Ichiro Suzuki had it on a night to celebrate all things Ichiro — “Ichiromania,” in other words — as he started for the Seattle Mariners against the Oakland Athletics in MLB’s opening game of the season.
About 45,000 voices in a sellout crowd on Wednesday at the Tokyo Dome chanted his name as he took his place in right field. The scene is likely to be repeated Thursday when the teams finish their Tokyo series. That game may also mark an end for Ichiro, 45, although no one is saying.
Cameras flashed and chants echoed all around the ballpark when Ichiro came to bat in the third inning. But with fans eager to see him deliver, he popped out with a runner on second base.
He worked a walk in his second at-bat in the fourth and, after taking his place in the outfield for the bottom half, was pulled from the game. He trotted off to another huge ovation and was hugged by teammates in the infield.

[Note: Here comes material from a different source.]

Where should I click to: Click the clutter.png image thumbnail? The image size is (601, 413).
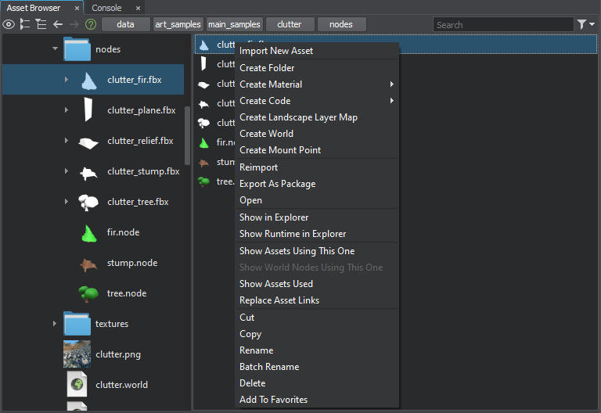[x=77, y=354]
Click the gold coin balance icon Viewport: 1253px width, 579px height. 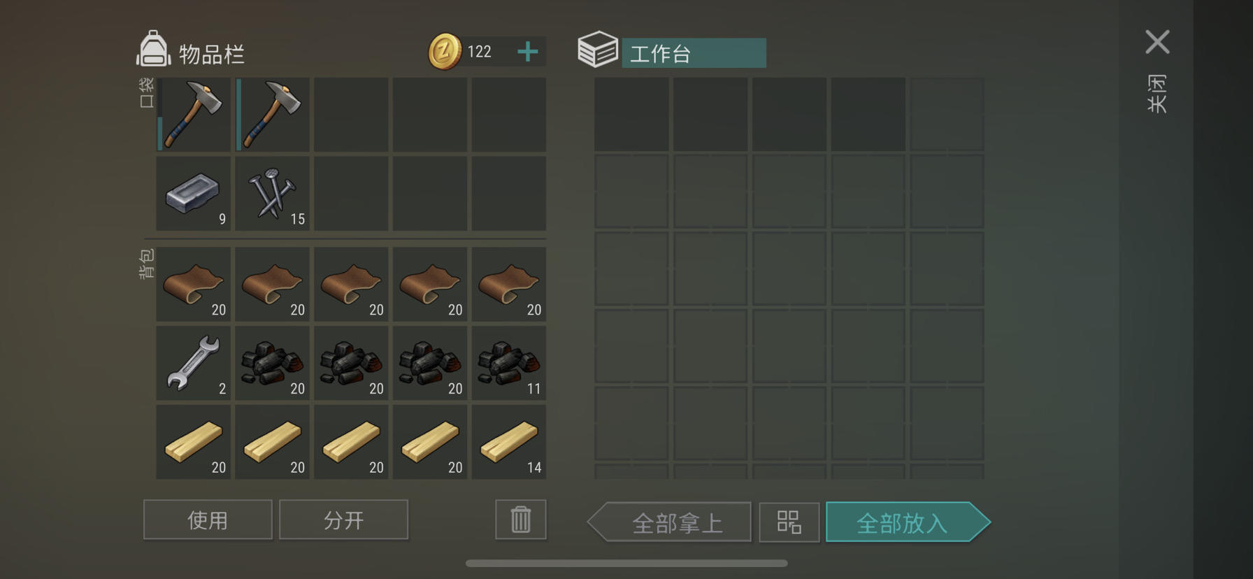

Ichiro tipped his hat to the Oakland dugout and then found a spot on the Seattle bench. The Mariners went on to win 9-7.
Hundreds wore Ichiro jerseys — of different eras and colors — emblazoned with No. 51, and a military band played a Sousa march in the pregame ceremonies.
A half-dozen fans lined up just behind the third-base dugout and held up cards spelling out his name in Japanese. Another wore a shirt that read: “Ichiro I believe — 3,090.”
Ichiro went into the game hitting ninth — not exactly a vote of confidence — despite having 3,089 hits since joining Seattle in 2001.
Another fan was keeping count with his sign: “Ichi-Meter, 3,089.”
And one sign had the clearest message of all: “We Love You Ichiro.”
Japanese fans are hoping it’s not the end, but they know it’s likely. They also thought that when Ichiro played here in 2012 with the Mariners — also against the Athletics — and had four hits in one game.
He has had only two hits in 31 at-bats in spring training, including two exhibition games in Japan — perhaps the worst hitter anywhere this spring.
“Seven years ago it appeared he had played for the last time in Japan,” Fumihiro Fujisawa, head of the Japanese Association of Baseball Research, told The Associated Press. “I don’t think anybody believed he would be active now.”
It may not last long. Neither the Mariners nor Ichiro is saying what happens next. But it seems likely he will not be on the Mariners’ 25-man roster when the regular season resumes March 28 with a four-game series in Seattle against the Boston Red Sox.
He could be around, however, for two games against the San Diego Padres to end spring training in Seattle.
Japanese pitcher Yusei Kikuchi will make his major league debut on Thursday for the Mariners. It’s his beginning, and it could be Ichiro’s end.
“Japanese fans secretly think that first game for Kikuchi might be the last one for Ichiro,” Fujisawa said. “We are afraid of that.”
Both managers — Bob Melvin with the A’s and Scott Servais with the Mariners — said they are just fans on nights like this.
“There will be certain periods in the game here when you sit back and reflect a little bit, and certainly just watch,” Melvin said.
Added Servais: “It’s exciting, it’s fun for our team, it’s fun for myself. What Ichiro has done is unbelievable. He goes down in history as one of the all-time great players.”